> [Challenges]
1) In the pandas iloc bug report, write out again the part that begins at the words "arr = np.random.randn(10" and stops after "df[1000] = df[1000].astype(np.float32)", substituting "float16" for "float32".
2) Resume the pandas iloc bug report, continuing it after its final sentence.

> [Passage]
-- Start --

BUG: iloc setting columns not taking effect

[jbrockmendel]

arr = np.random.randn(10 ** 6).reshape(500, 2000).astype(np.float64)
df = pd.DataFrame(arr)
df.iloc[:, 1000:] = df.iloc[:, 1000:].astype(np.float32)

>>> df.dtypes.value_counts()
float64    2000
dtype: int64

I would expect 1000 float64 columns and 1000 float32 columns. I get the expected behavior if I set a single column before trying to set all 1000:

df = pd.DataFrame(arr)
df[1000] = df[1000].astype(np.float32)
df.iloc[:, 1000:] = df.iloc[:, 1000:].astype(np.float32)

>>> df.dtypes.value_counts()
float32    1000
float64    1000
dtype: int64

[jbrockmendel]

@MomIsBestFriend this is non-trivial, might be worth taking a shot at

[ShaharNaveh]

@MomIsBestFriend this is non-trivial, might be worth taking a shot at

@jbrockmendel I Will definitely give it a shot, thank you for giving me things I might be able to work on!

-- End --

> [Collected data]
-- Start --

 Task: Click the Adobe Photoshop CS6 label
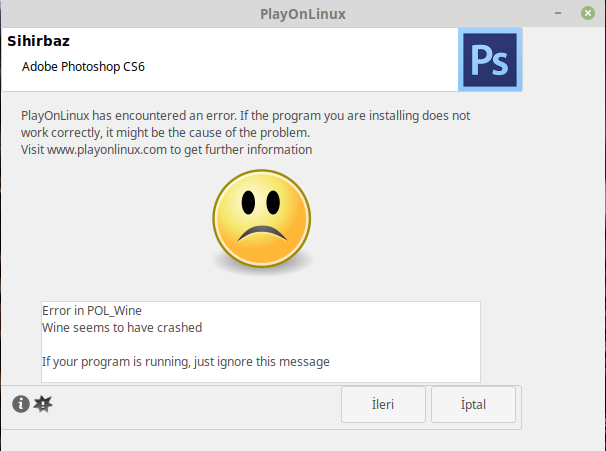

-- End --

> [Results by task]
1)
arr = np.random.randn(10 ** 6).reshape(500, 2000).astype(np.float64)
df = pd.DataFrame(arr)
df.iloc[:, 1000:] = df.iloc[:, 1000:].astype(np.float16)

>>> df.dtypes.value_counts()
float64    2000
dtype: int64

I would expect 1000 float64 columns and 1000 float16 columns. I get the expected behavior if I set a single column before trying to set all 1000:

df = pd.DataFrame(arr)
df[1000] = df[1000].astype(np.float16)

2)
[ShaharNaveh]

@jbrockmendel I have tried to solve this, but I am no where near close to do this, I guess this one is non-trivial 😞

But I did learn a lot about pdb while trying to solve this, so I guess that wasn't all a waste of time :)

[jbrockmendel]

how about let's walk through the process [i would use] to address this?

The line that isn't working as expected is df.iloc[:, 1000:] = df.iloc[:, 1000:].astype(np.float32). What is the actual function call that this is doing?

[ShaharNaveh]

how about let's walk through the process [i would use] to address this?

The line that isn't working as expected is df.iloc[:, 1000:] = df.iloc[:, 1000:].astype(np.float32). What is the actual function call that this is doing?

This takes a slice of df and cast it to be with dtype of float32, and then assigning it back into df into the position of the taken slice?

---

Edit:
this call __setitem__

[jbrockmendel]

yes. more specifically, this is equivalent to

key = (slice(None), slice(1000, None))
value = df.iloc[:, 1000:].astype(np.float32)

df.iloc.__setitem__(key, value)

You can check that value here has the expected dtypes. So lets look at the __setitem__ call. Where inside that call should we look at first?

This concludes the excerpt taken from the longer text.